The revelation sent shockwaves through City Hall, with City Council President Felicia Moore calling the payments illegal. The council asked the city's internal auditor and chief ethics officer to perform a review of the payments. And Mayor Keisha Lance Bottoms' office called the bonuses excessive, with the administration suggesting the hiring of an outside law firm to investigate the legality of the payments.
Keane informed his staff of his decision through an email: “I recognize this has been a topic in the media and at City Hall.
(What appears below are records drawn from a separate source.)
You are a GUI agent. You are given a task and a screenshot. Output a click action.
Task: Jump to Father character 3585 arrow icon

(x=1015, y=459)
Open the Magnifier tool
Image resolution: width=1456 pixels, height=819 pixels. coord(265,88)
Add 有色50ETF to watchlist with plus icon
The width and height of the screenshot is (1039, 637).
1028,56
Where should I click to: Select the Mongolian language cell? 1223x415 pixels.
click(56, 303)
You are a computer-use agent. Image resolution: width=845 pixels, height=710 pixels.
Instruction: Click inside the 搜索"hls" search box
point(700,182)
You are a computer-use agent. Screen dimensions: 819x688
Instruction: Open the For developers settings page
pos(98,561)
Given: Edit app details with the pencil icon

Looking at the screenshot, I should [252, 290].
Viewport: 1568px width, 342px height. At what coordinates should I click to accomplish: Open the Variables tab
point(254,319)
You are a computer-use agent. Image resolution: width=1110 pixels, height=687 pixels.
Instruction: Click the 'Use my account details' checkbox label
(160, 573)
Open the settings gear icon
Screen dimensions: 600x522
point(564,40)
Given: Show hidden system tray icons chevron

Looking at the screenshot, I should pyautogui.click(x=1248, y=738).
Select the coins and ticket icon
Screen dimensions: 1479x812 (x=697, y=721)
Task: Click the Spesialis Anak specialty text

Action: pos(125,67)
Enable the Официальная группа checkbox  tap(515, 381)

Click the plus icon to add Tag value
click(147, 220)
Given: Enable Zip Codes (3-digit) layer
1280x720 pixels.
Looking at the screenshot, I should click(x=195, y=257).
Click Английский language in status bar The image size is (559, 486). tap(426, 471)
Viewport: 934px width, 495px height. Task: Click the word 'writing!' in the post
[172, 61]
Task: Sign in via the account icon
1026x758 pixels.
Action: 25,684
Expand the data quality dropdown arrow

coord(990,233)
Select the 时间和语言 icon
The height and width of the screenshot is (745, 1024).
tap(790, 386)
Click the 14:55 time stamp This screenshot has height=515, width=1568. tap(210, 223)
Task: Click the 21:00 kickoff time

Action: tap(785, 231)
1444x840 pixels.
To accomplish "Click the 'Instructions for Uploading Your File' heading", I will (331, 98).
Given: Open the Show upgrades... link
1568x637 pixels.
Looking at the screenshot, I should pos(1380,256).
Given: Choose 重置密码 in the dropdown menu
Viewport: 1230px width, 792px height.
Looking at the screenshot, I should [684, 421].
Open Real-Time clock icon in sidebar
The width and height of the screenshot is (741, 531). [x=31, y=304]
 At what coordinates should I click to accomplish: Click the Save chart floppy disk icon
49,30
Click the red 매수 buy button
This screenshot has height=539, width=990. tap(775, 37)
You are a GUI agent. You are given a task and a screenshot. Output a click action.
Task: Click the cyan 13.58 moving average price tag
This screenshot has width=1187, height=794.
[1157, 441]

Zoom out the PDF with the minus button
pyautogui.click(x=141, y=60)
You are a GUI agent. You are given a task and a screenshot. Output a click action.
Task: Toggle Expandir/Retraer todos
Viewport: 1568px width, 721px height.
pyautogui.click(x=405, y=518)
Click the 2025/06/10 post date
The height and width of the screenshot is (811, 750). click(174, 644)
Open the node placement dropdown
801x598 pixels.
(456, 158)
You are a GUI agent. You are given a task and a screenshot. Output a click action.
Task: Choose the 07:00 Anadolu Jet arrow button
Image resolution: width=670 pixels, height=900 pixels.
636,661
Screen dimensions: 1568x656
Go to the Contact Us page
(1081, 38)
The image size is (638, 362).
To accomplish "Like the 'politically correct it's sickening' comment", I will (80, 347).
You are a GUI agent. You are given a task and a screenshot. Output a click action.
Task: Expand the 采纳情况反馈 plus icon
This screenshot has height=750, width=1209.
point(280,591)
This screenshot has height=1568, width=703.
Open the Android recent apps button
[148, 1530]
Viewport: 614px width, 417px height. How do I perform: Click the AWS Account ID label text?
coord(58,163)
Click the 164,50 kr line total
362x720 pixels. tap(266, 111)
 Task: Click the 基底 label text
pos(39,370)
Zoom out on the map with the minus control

Wanted you to know this from me.”
The AJC couldn’t reach DiMassimo or Benfield for comment.
Last week, Shields wrote an email to her command staff explaining her reasoning for returning the money.
“I firmly believe that any monetary accolades that I am afforded should only occur once the department has been taken care of, which means there are roughly 2,000 people before me,” Shields wrote. “I’m making you aware of this because we have much work ahead of us, and the people grinding it out every day need to know that you and I have not forgotten how difficult it is to police.”
The other employees who declined bonuses were: Jalal Slade, the city’s enterprise assets management officer, who received $10,000; Matthew Bartleet, deputy director of Atlanta Innovation Delivery, also awarded $10,000; and Deborah Ann Matthews, who received $2,500.